The bike lurches when just stomping down on the pedals. This indicates the stiffness. No energy seems to be wasted. A headwind seemed to have no effect on the bike. Crosswinds were noticeable, but not so much as to make the Venge hard to handle, even with the deep carbon wheels.
On the climbs, the light frame coupled with the mid-compact drive train made the bike a nimble steed. Mid range refers mostly to the chainrings in front. Standard for the pros is a 53-tooth big ring and 39-tooth inner ring with an 11-25 rear gear cluster. The compact set up is a 50-tooth big ring and 32-tooth inner ring. This is the serious climbing set up and usually comes with a 12-28 rear cluster. The mid-compact, as the name indicates, is somewhere in between. It comes with a 52-36 tooth setup in front and, for Shimano, 11-28 in the back. For McClure Pass, a category-two climb, this was plenty low.
At no time did I feel that I needed a break or that I needed a lower gear. In the little ring and 28-tooth cog, the bike floated along, even with my distinctly non-climber body on board. And even with the stiff front end in a race geometry, 73.5 degree head tube angle, it never felt twitchy as I bombed down the east side of the pass.
This is not a bike for everyone. It is stiff and the average rider might feel a bit beat up after long miles on it. You will notice the wind on this bike, as it is made to point into the wind. Crosswinds are interesting, but not scary. It is pricy, though there is on model at a lower price-point, the Expert Mid-Compact at $4,700. If you want something that is just plain fast, or need a bike for road-triathlon double-duty, the Venge would be a great choice.
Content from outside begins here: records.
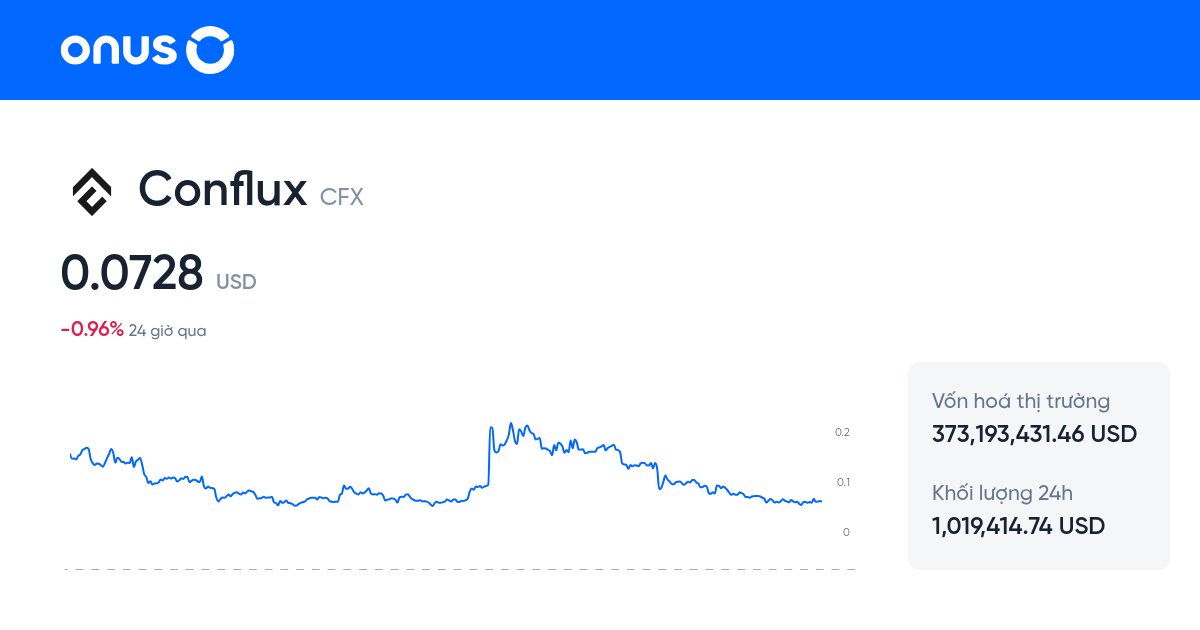Expand the Khối lượng 24h section
This screenshot has height=630, width=1200.
point(1002,493)
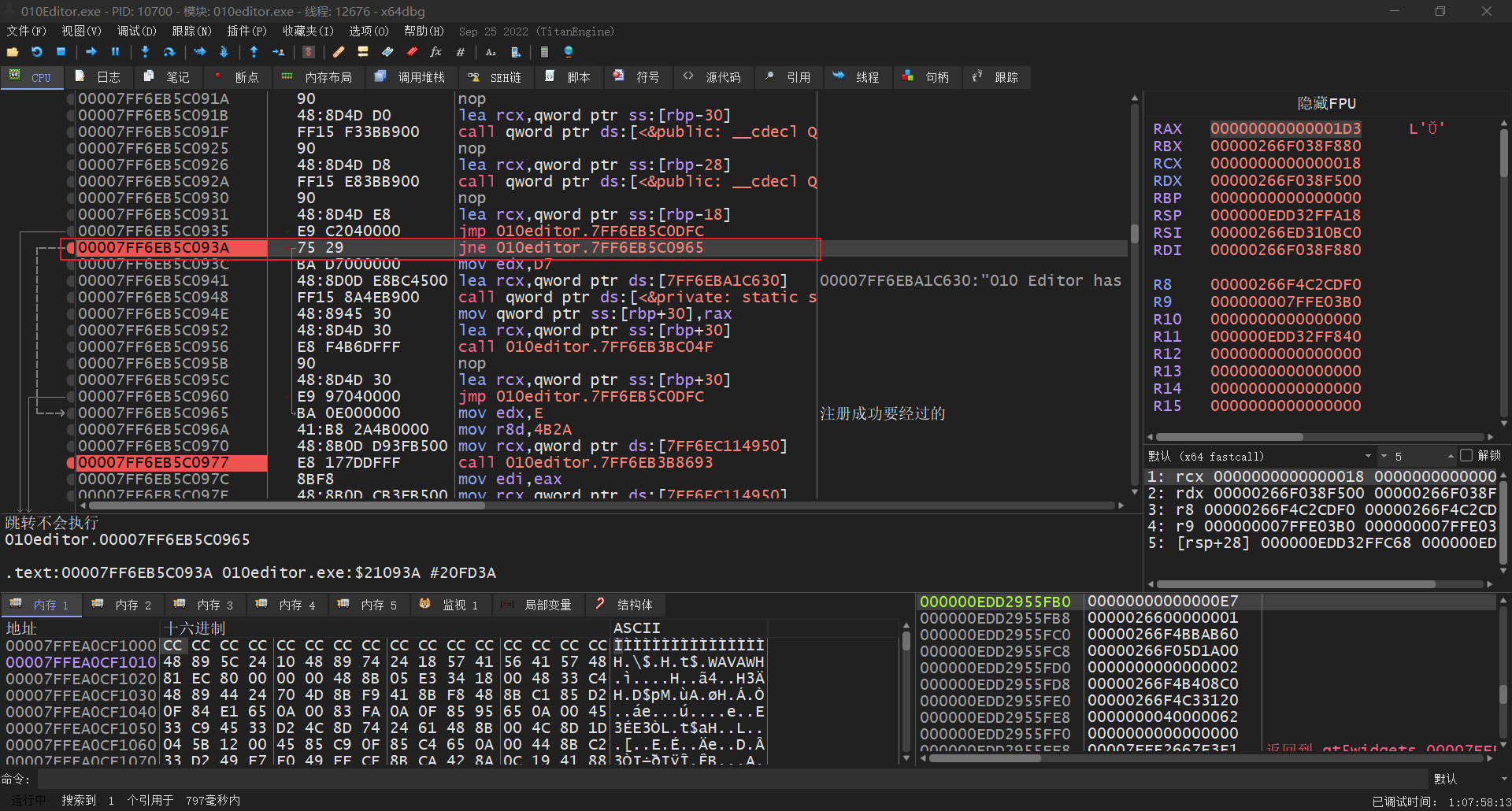Click the Open file folder icon

tap(13, 52)
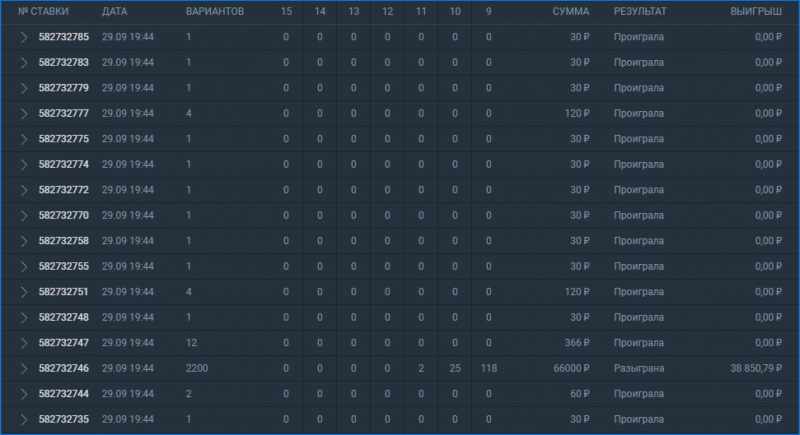Expand bet row 582732785
The height and width of the screenshot is (435, 800).
tap(23, 37)
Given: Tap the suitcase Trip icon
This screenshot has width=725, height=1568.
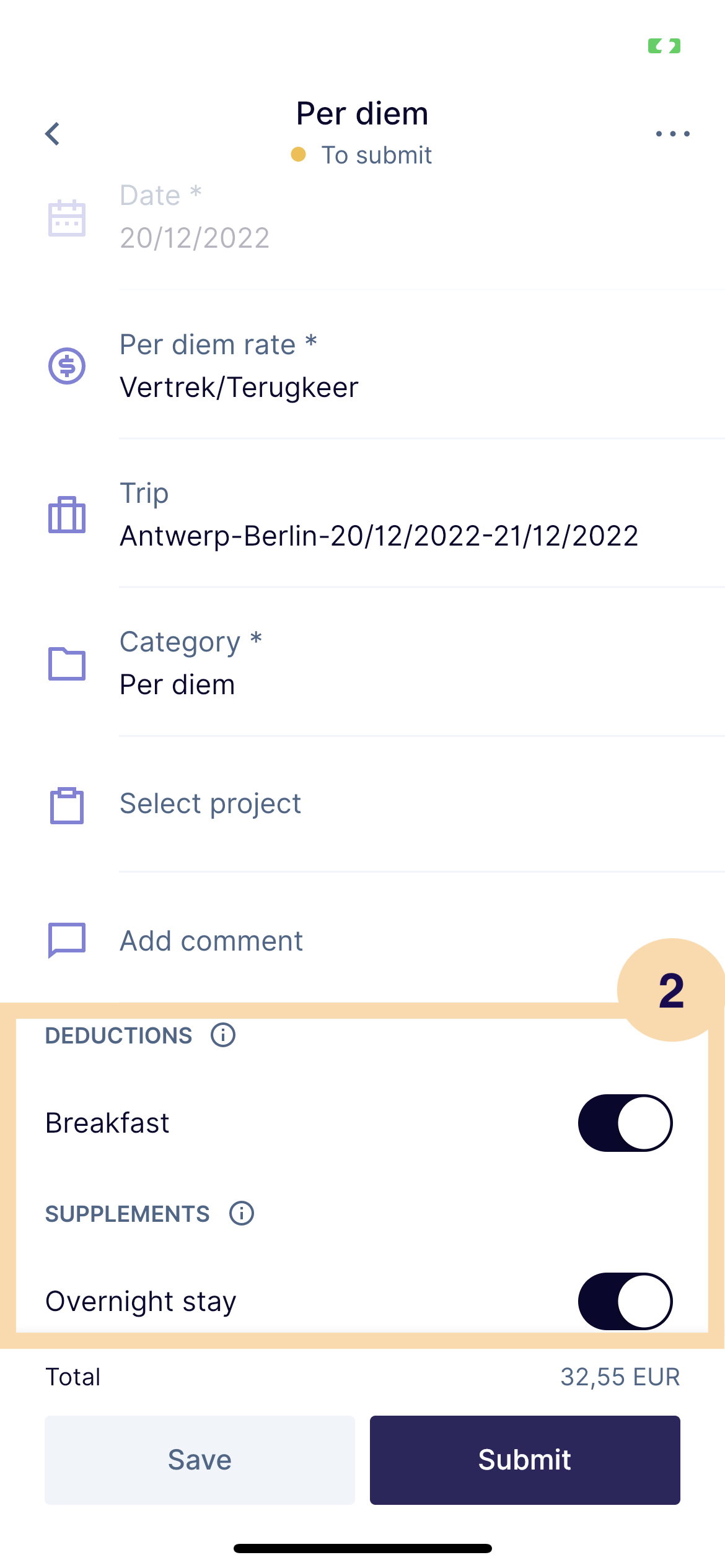Looking at the screenshot, I should pyautogui.click(x=67, y=515).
Two days after riding the Venge, I got to take out the S-Works Tarmac SL4. This is a race bike, plain and simple. The Tarmac was developed for the Pro Peloton and riders like Tom Boonen and Fabian Cancellara. It is stiff, it is light. It can sprint and it can climb.
I had it on the RTR’s longest day. If ever there were a torture test ride for a bike, this would be it. Day four of Ride the Rockies was 94 miles from Leadville over milled pavement on Fremont Pass, down a long, straight descent to Copper, over to Silverthorn by way of the winding Summit County bike path, along the well-paved HWY 9 to Ute Pass, over the pass’ rough and sometimes steep roads, down to broken pavement, dirt and sand and finally a steep final quarter-mile climb to Middle Park High School in Granby. The Tarmac rode like a champ.
The bike handled all road conditions well. While the Specialized Armadillo tires took a beating over the milled pavement, the bike itself never faltered. While the S-Works came with standard gearing, it was low enough, and light enough to be better than just sufficient over the six-mile, four-percent cat-2 Ute Pass. The Tarmac did not beat me to death on the dirt roads, it was not scary on the fast descents. I just pointed it where I wanted to go and the Tarmac went that way, quickly. Finally, after 93 and three-fourths miles, I still had enough energy to put in one last standing sprint up the 12-percent 100 yard climb to the school. The bike never felt noodly, never felt soft, even with my big ol’ self standing and sprinting. For eight grand, it better be perfect. It was.
Like the Venge, the Tarmac comes in much more reasonable setups. The S-Works SL4 comes with the Shimano Dura-Ace shifters, cassette and derailleurs, the S-Works cranks and chainrings and Roval Fusee SLX wheels and weighs just over 15 pounds. The much less expensive Tarmac Apex Mid Compact comes with the entry-level SRAM Apex group. 52-36 front rings and alloy crank, 11-28 rear cassette and DT Axis 2.0 wheelset. At 17 pounds, it’s heavier, but at about a quarter the price, $2,200, who cares. If you don’t plan to mix up some sprints or take a flier on Flagstaff Mountain with the aspiring Boulder pros, the Apex Mid will be all the bike you need.
Go try one yourself. See how it fits you. Don’t just take my word for it.